Everyone has their own reason for loving France and wanting to own a piece of it but I find that most of my clients have a couple of things in common; either they are too far away to do their own property search or they have already been looking for the perfect house for a long time and have been unable to find it despite hours trawling the internet or endless viewings trips to see houses which turn out to be completely unsuitable.

I sometimes wonder how anyone manages to buy a house in this region without using a property finder. I live and work here,I know all the agents and I know the region inside out and still the whole process of finding and getting to see the right property is sometimes a bit like trying to get blood out of a stone.

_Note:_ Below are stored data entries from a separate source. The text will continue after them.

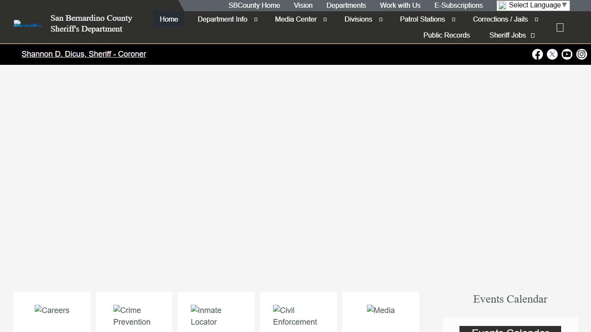Expand the Department Info menu
Image resolution: width=591 pixels, height=332 pixels.
(x=227, y=19)
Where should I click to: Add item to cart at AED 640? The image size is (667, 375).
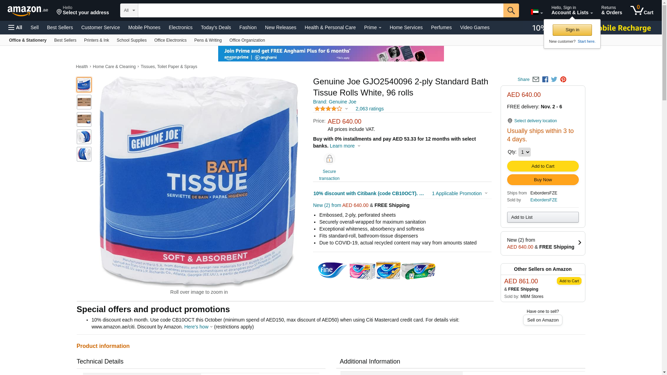tap(543, 166)
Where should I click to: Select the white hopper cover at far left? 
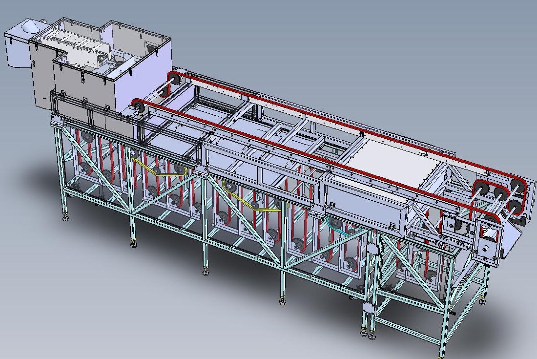[19, 46]
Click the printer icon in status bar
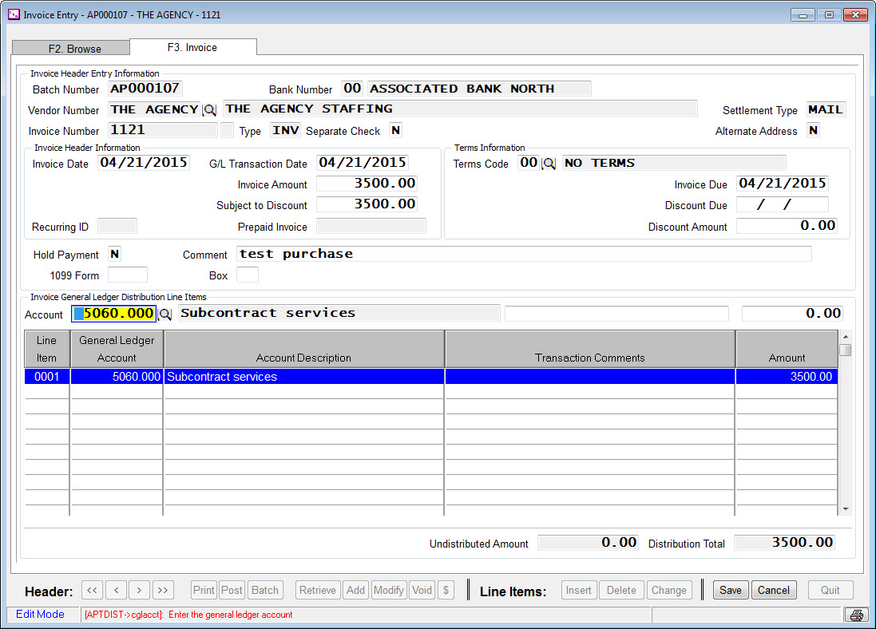Viewport: 876px width, 629px height. point(856,615)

Last week, I went in to see an agent because I had noticed that he was advertising a new property which looked very interesting for one of my current clients (there is no point just telephoning – everything works better face-to-face here.) The property – a mountain barn – appeared to fit my brief but the most important thing that I wanted to find out was where it was situated, location as we all know being the vital element, especially for mountain properties. The agent told me in which valley it was located (one of my favourite) and then suggested I could go and take a look and pointed a finger at a map as a vague illustration as to where I might find it.

I have fallen for this ploy before – and then spent a few frustrating hours trying to work out exactly which isolated barn I am supposed to be looking at. So I suggested that maybe he could even take me to see the property and perhaps take along a key so I could look inside. Eventually I managed to persuade him to make an appointment for a viewing at 2pm the following day. Of course, the next day he didn’t turn up and I had to go through the whole process of finding a time and making an appointment again, something that is not uncommon when house hunting here.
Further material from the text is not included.